本書は、原発危機を主題としたものだが、その中で、著者が「東大話法」と呼ぶ、まあ東大関係者に特徴的に見られる不誠実な話法、言葉の使い方を厳しく批判したもの。「信念ではなく、立場に合わせた思考を採用する」「都合の悪いことは無視し、都合のよいことだけ返事する」「いい加減でつじつまの合わないことでも自信満々に話す」など、20か条を安富氏は指摘する。その仮想敵となっているのは、池田信夫氏や、香山リカ氏、原子力の学界関係者などである。多くの東大教授には「底知れない不誠実さ」「抜群のバランス感覚」「高速事務処理能力」が備わっているという指摘など、かなり当たっているかもしれない(?)。

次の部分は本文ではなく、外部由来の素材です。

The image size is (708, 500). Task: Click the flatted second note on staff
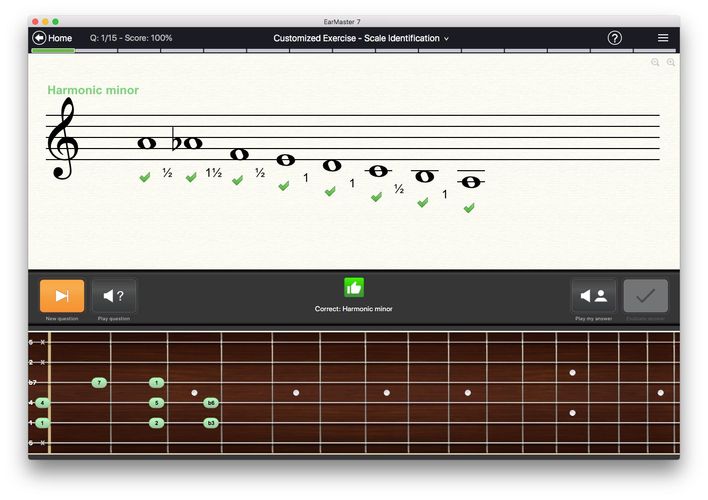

一歩間違えばトンデモ本なのだが、それでも安富氏の言うことには一理ある。確かに、東大教授を初めとする東大関係者には、そうした意味で不誠実な人は多い気がする(もっとも、じゃあ庶民が誠実かと言えば必ずしもそうでもないが。庶民は学者をバカにし、学者は庶民をバカにするという「悪しき関係」)。